Every day
he wakes up
from a bad
nights sleep
and he'll go
and wash
his face
in tiny gray
bathroom sink,
glaring madly
at the figure
in the mirror,
then he'll dress,
fit his
corpulent
body
into a suit,
gray and sad
and overused,
right after,
to his kitchen
he'll go,
make dull
coffee and
a dull meal,
on a
wobbling table
perspiring
terribly
he'll gobble
down his
gray food,
and lock his
apartment
and
then to his
gray car
and
off to his prison,
his gray job,
a thing he hates,
until the sun goes down,
followed by home
again
where he'll have a drink,
watch the gray news
and fall asleep,
and tomorrow
repeat
the same thing,
another
day in the life
of the fool.
2013. Just wrote it.
I don't wanna end up like the Fool and it depresses me, the thought of the same thing every day. Getting up to work at a job I hate, every day 'till I die. Terrible. A nightmare. And it hurts to see so many trapped in that process with no way out but death.

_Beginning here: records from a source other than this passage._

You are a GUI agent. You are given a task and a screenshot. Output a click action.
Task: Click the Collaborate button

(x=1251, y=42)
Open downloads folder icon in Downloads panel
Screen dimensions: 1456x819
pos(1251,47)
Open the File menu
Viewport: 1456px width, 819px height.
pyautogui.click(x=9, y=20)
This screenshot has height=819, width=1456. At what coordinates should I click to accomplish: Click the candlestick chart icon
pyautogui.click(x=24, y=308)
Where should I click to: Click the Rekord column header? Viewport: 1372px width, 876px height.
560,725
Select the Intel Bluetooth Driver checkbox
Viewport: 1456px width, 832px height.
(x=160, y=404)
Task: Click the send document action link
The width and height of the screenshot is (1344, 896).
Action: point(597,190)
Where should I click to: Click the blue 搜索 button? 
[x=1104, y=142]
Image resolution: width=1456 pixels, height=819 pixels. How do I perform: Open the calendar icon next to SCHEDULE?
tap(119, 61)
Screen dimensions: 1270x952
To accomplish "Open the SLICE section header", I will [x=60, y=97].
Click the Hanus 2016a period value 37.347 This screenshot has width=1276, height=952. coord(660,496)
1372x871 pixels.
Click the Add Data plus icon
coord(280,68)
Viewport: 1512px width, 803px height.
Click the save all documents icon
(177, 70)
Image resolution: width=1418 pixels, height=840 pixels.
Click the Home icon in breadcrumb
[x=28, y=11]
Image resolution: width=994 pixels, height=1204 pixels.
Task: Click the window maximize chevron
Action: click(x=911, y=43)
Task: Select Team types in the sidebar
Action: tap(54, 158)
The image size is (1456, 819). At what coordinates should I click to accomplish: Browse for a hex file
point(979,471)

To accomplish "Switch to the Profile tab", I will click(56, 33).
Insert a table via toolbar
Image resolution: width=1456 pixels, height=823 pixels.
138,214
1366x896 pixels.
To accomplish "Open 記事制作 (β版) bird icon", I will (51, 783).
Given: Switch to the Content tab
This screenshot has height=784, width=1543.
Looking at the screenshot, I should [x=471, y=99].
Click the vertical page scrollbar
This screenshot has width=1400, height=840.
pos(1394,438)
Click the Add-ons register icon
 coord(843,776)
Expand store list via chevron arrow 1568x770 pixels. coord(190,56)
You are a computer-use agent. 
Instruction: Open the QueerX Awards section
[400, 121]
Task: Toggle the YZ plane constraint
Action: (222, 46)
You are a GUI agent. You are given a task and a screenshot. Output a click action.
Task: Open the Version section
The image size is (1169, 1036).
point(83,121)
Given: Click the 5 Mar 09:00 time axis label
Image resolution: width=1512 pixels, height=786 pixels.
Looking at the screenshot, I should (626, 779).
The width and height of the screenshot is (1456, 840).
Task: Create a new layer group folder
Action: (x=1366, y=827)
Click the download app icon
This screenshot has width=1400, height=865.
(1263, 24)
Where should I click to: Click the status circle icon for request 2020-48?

You see them out sometimes, you can tell by looking at their defeated faces and posture and the way they speak, monotonous, a bore. And they'll fake a smile, maybe they have a kid with them, but you know that in their heads they wish that the kid doesn't end up like them. A father, a mother, who doesn't want their kids to think of them as heroes. It's sad really. They've got a wife, a husband, they hate each other. Or perhaps you saw them at a bar, face down on the wooden counter, an unfinished beer right in front. And those ties, like nooses around their necks, slowly choking their life force away. Maybe, at some point, in the beginning of their working lives they thought things through like me. "This won't happen. I'll notice when it does and I'll change things. I won't be a Fool." And the moment of transformation comes and they don't notice until it's been years too late and they've dug themselves to deep and it's over.
I guess that what I'm trying to say is, don't be like The Fool.